Your goal
Please revise the listing below so that every "checkbox" becomes "check box", leaving the rest as it is.

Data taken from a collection
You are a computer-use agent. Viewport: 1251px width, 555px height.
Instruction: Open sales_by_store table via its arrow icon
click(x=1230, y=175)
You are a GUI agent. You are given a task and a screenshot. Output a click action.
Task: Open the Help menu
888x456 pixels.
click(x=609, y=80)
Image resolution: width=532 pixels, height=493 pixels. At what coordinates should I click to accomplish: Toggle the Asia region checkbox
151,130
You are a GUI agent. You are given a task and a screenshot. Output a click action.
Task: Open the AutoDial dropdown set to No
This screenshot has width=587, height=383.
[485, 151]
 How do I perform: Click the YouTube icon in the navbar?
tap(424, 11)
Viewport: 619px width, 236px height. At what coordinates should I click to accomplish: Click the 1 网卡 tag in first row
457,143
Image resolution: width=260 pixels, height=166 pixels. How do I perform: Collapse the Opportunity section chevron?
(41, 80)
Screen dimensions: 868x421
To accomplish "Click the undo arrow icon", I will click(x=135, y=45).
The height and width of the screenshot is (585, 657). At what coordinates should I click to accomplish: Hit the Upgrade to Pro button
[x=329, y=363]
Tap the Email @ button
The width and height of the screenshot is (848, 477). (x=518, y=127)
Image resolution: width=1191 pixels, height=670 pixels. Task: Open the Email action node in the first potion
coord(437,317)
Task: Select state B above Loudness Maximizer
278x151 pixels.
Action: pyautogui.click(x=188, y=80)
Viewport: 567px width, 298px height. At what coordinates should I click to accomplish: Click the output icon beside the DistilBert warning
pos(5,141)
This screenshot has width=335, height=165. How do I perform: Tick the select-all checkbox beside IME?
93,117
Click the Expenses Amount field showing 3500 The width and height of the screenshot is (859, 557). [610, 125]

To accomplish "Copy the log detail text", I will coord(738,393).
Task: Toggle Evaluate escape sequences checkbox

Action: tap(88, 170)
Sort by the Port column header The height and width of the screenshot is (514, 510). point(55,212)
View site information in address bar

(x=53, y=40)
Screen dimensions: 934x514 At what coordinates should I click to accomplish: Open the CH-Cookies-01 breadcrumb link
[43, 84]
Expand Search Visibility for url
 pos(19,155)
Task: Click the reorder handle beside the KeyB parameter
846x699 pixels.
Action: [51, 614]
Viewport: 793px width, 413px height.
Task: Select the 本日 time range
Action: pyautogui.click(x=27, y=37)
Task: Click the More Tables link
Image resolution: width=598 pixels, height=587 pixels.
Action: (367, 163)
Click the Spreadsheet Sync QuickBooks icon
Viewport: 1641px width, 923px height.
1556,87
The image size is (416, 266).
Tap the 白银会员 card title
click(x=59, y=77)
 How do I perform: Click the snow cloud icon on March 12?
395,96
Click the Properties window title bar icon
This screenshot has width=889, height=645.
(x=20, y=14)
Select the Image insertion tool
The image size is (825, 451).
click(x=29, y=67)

Written solution
You are a computer-use agent. Viewport: 1251px width, 555px height.
Instruction: Open sales_by_store table via its arrow icon
click(x=1230, y=175)
You are a GUI agent. You are given a task and a screenshot. Output a click action.
Task: Open the Help menu
888x456 pixels.
click(x=609, y=80)
Image resolution: width=532 pixels, height=493 pixels. At what coordinates should I click to accomplish: Toggle the Asia region check box
151,130
You are a GUI agent. You are given a task and a screenshot. Output a click action.
Task: Open the AutoDial dropdown set to No
This screenshot has width=587, height=383.
[485, 151]
 How do I perform: Click the YouTube icon in the navbar?
tap(424, 11)
Viewport: 619px width, 236px height. At what coordinates should I click to accomplish: Click the 1 网卡 tag in first row
457,143
Image resolution: width=260 pixels, height=166 pixels. How do I perform: Collapse the Opportunity section chevron?
(41, 80)
Screen dimensions: 868x421
To accomplish "Click the undo arrow icon", I will click(x=135, y=45).
The height and width of the screenshot is (585, 657). At what coordinates should I click to accomplish: Hit the Upgrade to Pro button
[x=329, y=363]
Tap the Email @ button
The width and height of the screenshot is (848, 477). (x=518, y=127)
Image resolution: width=1191 pixels, height=670 pixels. Task: Open the Email action node in the first potion
coord(437,317)
Task: Select state B above Loudness Maximizer
278x151 pixels.
Action: pyautogui.click(x=188, y=80)
Viewport: 567px width, 298px height. At what coordinates should I click to accomplish: Click the output icon beside the DistilBert warning
pos(5,141)
This screenshot has width=335, height=165. How do I perform: Tick the select-all check box beside IME?
93,117
Click the Expenses Amount field showing 3500 The width and height of the screenshot is (859, 557). [610, 125]

To accomplish "Copy the log detail text", I will coord(738,393).
Task: Toggle Evaluate escape sequences check box

Action: tap(88, 170)
Sort by the Port column header The height and width of the screenshot is (514, 510). point(55,212)
View site information in address bar

(x=53, y=40)
Screen dimensions: 934x514 At what coordinates should I click to accomplish: Open the CH-Cookies-01 breadcrumb link
[43, 84]
Expand Search Visibility for url
 pos(19,155)
Task: Click the reorder handle beside the KeyB parameter
846x699 pixels.
Action: [51, 614]
Viewport: 793px width, 413px height.
Task: Select the 本日 time range
Action: pyautogui.click(x=27, y=37)
Task: Click the More Tables link
Image resolution: width=598 pixels, height=587 pixels.
Action: (367, 163)
Click the Spreadsheet Sync QuickBooks icon
Viewport: 1641px width, 923px height.
1556,87
The image size is (416, 266).
Tap the 白银会员 card title
click(x=59, y=77)
 How do I perform: Click the snow cloud icon on March 12?
395,96
Click the Properties window title bar icon
This screenshot has width=889, height=645.
(x=20, y=14)
Select the Image insertion tool
The image size is (825, 451).
click(x=29, y=67)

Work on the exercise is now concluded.